There are enormous gaps in the respective stories. David meets with his therapist, and Sam meets with Zena (Karen Black), a wonderfully loopy, new-age script consultant who serves the role of Sam’s de facto therapist. At the end of these respective scenes, the characters are right at the cusp of major, life-changing moments of decision, and you don’t see any of it. Instead, there is a scene at the end where the two estranged friends meet, and tell each other, and the audience, about these momentous moments of change.
There is more than enough time within the movie to deal with this action. The DVD box lists the run time at 85 minutes, but the final fade out comes at 78 minutes, and that includes the lengthy, animated opening credits sequence. Granted, the entire movie was shot in eight days, which is an impressive feat, but it feels like writer/director Russell Brown cheated. I won’t say what it is, but the very last moment is so completely contrived that it will leave a bad taste in your mouth.
For the most part the acting in The Blue Tooth Virgin is excellent. It’s fun to watch Bryce Johnson as David try to mirror Sam’s enthusiasm, even though he doesn’t feel it. He is subtle and you can see the difference between his words and thoughts. Lauren Stamile is solid as Sam’s long suffering wife Rebecca, and the best humor of the movie comes from Tom Gilroy as Louis, David’s jaded neighbor.
Initially the scene with Karen Black bothered me, but as it progressed, as she came to dominate the scene, I got sucked in. hat was when I realized it had nothing to do with her. Her performance and character are great.
Austin Peck as Sam is the weak link in the cast. His actions are self-conscious and too overwrought to come across as real. Every little movement is overdramatized. While watching the movie I kept being reminded of soap operas, and sure enough, Peck comes from a soap opera background. (As the World Turns and Days of Our Lives.) You can get away with his exaggerated, melodramatic style when everyone around you is doing the same thing, but he sticks out like a sore thumb amidst this collection of delicate, naturalistic performances.
The DVD release includes the movie trailer, and an interview with Russell Brown, and Curtiss Clayton, moderated by Caveh Zahedi (who made a short film about taking mushrooms with Will Oldham).

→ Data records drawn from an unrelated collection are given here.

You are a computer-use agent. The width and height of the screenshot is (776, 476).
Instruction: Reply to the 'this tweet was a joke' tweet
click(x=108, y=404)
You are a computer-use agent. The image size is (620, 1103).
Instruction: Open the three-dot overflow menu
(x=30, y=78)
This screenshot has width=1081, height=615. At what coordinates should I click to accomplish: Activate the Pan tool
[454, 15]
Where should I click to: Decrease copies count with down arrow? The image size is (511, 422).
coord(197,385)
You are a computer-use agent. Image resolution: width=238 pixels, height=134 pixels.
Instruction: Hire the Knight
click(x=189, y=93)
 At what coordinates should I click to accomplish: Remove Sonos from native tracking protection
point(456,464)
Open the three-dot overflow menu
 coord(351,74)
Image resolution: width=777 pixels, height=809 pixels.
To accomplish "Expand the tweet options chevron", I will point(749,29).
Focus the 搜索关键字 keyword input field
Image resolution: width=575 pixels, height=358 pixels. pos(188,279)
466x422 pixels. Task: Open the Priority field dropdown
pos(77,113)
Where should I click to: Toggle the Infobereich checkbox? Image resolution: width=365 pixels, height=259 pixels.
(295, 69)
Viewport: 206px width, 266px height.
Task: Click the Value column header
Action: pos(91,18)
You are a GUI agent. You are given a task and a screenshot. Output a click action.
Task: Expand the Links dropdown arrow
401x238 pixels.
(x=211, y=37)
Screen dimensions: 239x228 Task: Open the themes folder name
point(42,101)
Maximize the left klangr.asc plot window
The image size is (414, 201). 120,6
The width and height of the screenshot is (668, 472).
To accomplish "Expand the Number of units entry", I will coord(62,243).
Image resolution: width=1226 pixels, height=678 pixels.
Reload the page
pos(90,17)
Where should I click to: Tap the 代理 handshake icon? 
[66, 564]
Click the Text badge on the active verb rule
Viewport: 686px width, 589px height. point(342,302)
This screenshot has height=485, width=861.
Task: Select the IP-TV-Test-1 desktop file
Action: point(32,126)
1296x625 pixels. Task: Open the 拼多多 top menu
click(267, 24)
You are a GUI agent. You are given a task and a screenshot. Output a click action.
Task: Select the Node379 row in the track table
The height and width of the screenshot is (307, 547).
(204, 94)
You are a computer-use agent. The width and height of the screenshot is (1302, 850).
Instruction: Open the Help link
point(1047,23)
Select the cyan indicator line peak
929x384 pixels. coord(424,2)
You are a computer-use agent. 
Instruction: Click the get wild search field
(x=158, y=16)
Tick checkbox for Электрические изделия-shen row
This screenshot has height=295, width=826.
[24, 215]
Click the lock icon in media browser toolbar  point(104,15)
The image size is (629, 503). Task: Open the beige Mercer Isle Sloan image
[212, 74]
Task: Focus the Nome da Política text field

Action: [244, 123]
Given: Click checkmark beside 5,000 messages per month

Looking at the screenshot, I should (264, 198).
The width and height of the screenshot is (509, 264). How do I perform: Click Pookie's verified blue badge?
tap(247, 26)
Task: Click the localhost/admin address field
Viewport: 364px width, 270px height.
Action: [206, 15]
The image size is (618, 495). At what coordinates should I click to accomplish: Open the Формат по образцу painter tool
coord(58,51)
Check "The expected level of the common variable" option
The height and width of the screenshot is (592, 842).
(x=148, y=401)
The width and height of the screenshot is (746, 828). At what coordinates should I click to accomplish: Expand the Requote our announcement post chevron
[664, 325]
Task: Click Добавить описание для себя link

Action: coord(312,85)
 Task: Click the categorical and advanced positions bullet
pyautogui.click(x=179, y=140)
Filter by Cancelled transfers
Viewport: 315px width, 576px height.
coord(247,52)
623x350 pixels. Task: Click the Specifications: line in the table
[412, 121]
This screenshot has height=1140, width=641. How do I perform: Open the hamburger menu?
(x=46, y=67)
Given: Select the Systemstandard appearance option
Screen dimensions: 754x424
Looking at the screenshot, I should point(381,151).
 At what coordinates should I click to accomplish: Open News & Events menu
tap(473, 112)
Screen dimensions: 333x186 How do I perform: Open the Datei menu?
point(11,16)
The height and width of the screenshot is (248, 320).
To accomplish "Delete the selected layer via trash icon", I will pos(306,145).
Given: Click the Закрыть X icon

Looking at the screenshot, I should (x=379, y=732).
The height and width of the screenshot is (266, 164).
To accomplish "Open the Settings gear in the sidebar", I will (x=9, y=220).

In the interview they pretty much just discuss their personal philosophies when it comes to giving people feedback. There is also a commentary track with Brown, Bryce Johnson, Karen Black, and editor Christopher Munch (there is a misprint on the box that lists Curtiss Clayton, the other editor, but it is actually Munch that appears on the commentary). It feels like Karen Black is moderating their discussion. She keeps the dialogue moving, asking questions when it stalls. Also, she has the most interesting things to say, which is too bad, because due to fluctuating sound quality, her voice is often indecipherable.
The Blue Tooth Virgin isn’t a bad movie, it is just wildly mediocre. “Unexceptional” feels like the right word. It wants to be something deeper than it is. It wants to be a treatise on creative expression, the drive behind it, and the pitfall it entails, but the film relies on characters tossing about endless writing clichés, and standard jabs about Hollywood not wanting real characters, and winds up being about whether to be honest or blunt with your friends.
Finally, the jaunty piano score gets fingers-on-a-chalkboard annoying within 15-minutes. Be warned.